"La Banque centrale européenne a trop tardé pour mettre en place le quantitative easing", estime Xavier Ragot. En janvier 2015 en effet, la BCE s'est mise à racheter directement des actifs sur les marchés financiers (titres de dette notamment). Auparavant, elle passait par l'intermédiaire des banques pour tenter de relancer l'économie. 

Depuis six mois, la BCE a donc dérogé quelque peu du mandat qui lui est imposée par les traités européens. En intervenant directement sur les marchés financiers, elle peut relancer l'activité au risque de créer des tensions inflationnistes. Ce qui va à l'encontre de son objectif, qui est de limiter la hausse des prix à 2% par an.

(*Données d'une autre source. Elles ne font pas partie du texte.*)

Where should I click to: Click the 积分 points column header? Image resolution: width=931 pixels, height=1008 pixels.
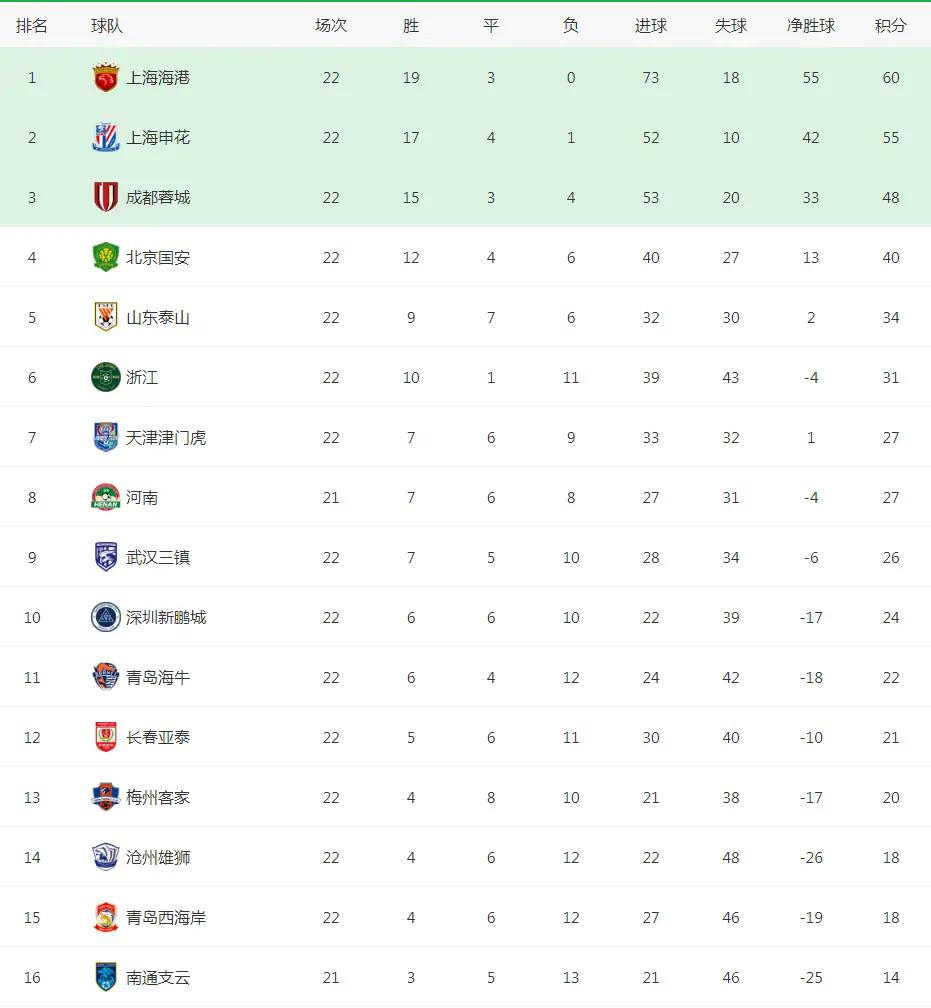pyautogui.click(x=890, y=26)
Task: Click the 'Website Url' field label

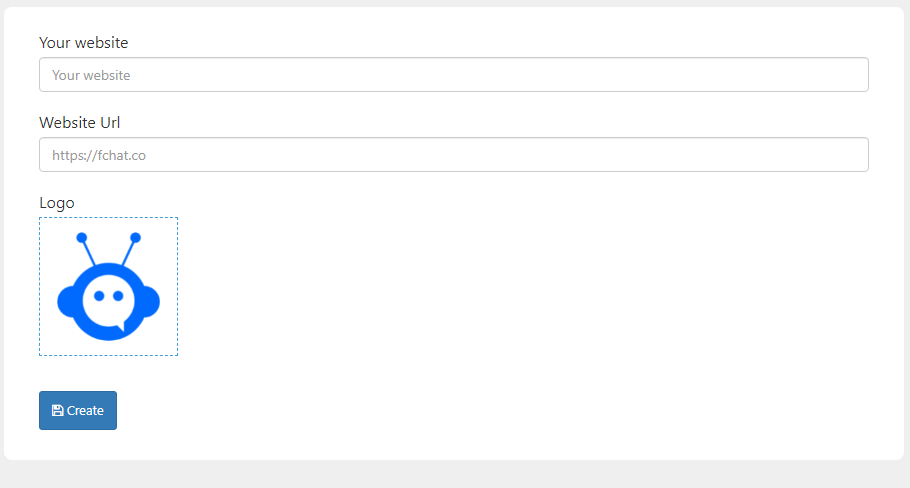Action: [80, 122]
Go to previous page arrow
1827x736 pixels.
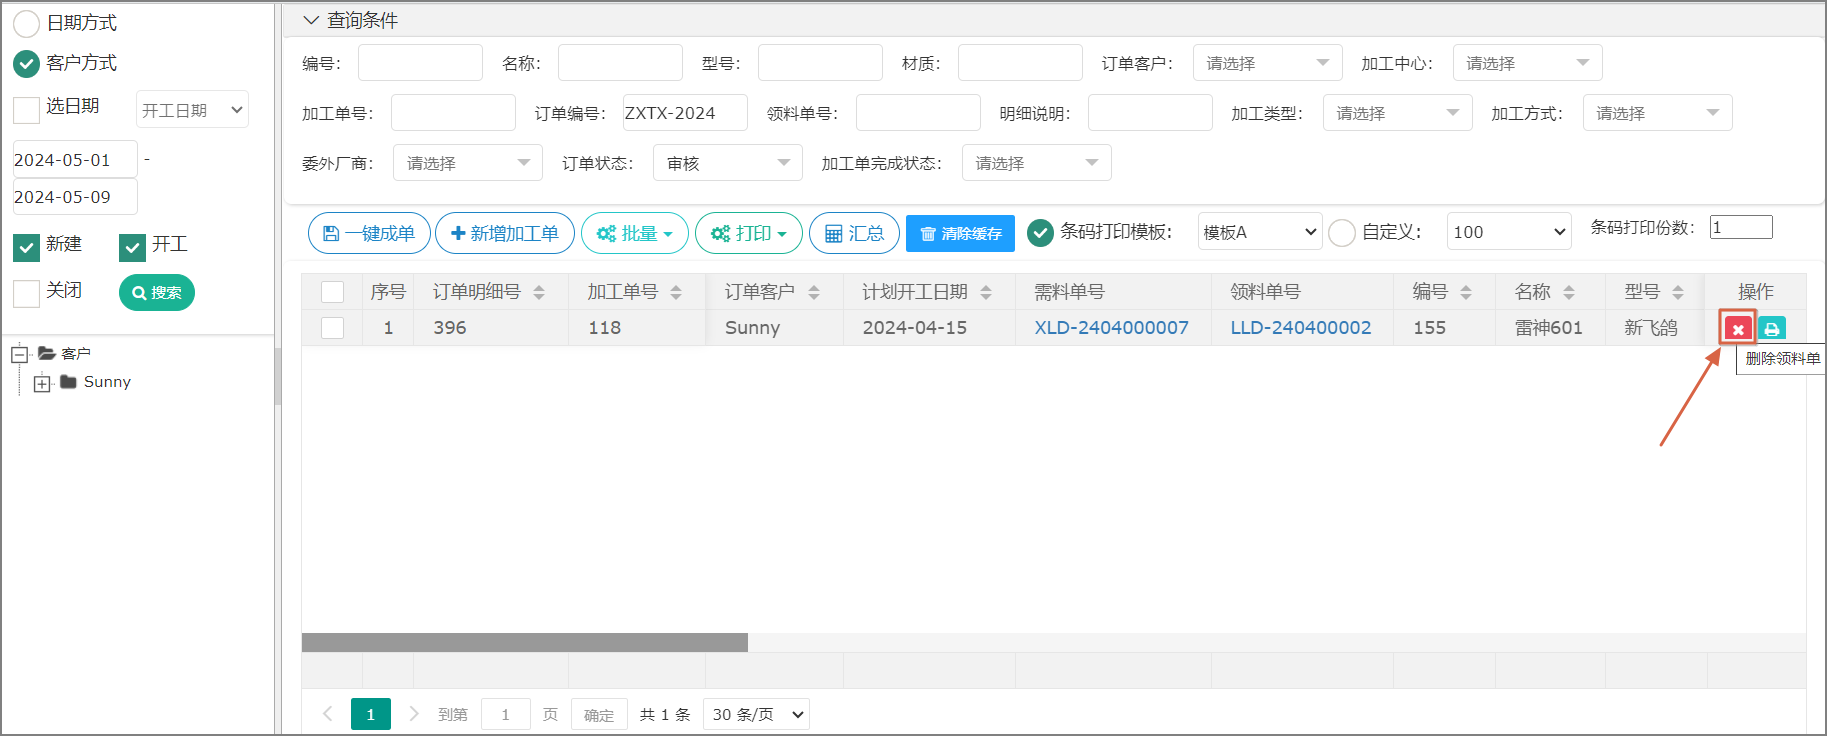(x=327, y=714)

En revanche, la Réserve fédérale américaine (FED en anglais) a eu recours au quantitative easing bien avant 2015. Car contrairement à la BCE, la FED a aussi pour objectif de maintenir l'activité économique afin de conserver ou d'atteindre le plein emploi.

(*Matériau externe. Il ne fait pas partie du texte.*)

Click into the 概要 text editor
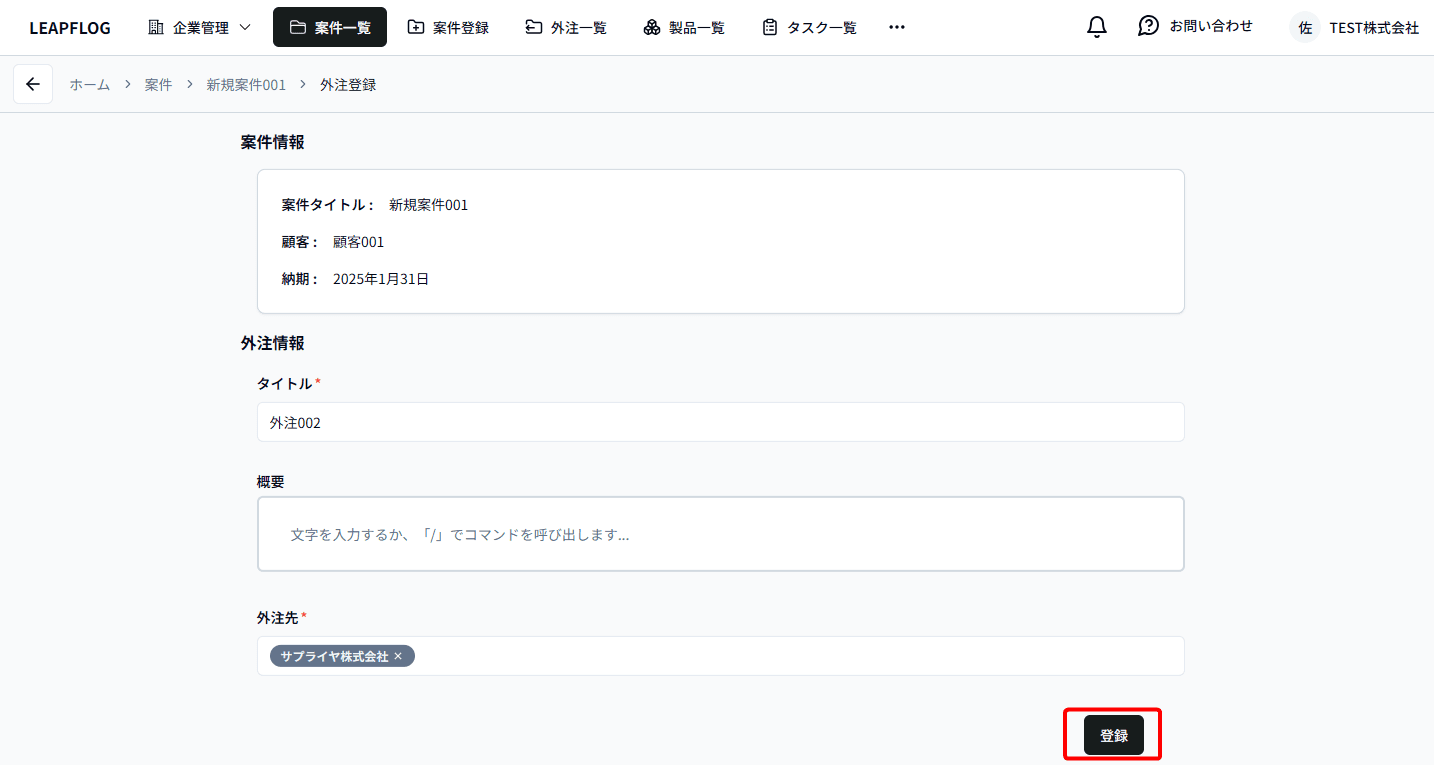 720,535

Pour Xavier Ragot, cette différence d'objectifs explique en partie la relance rapide de l'activité outre-Atlantique après 2008. 

Pourquoi la BCE a-t-elle alors pour unique objectif de viser la stabilité des prix ? Pour Xavier Ragot, c'est la vision allemande, plus rigoriste, des mandats des banques centrales qui l'a emportée.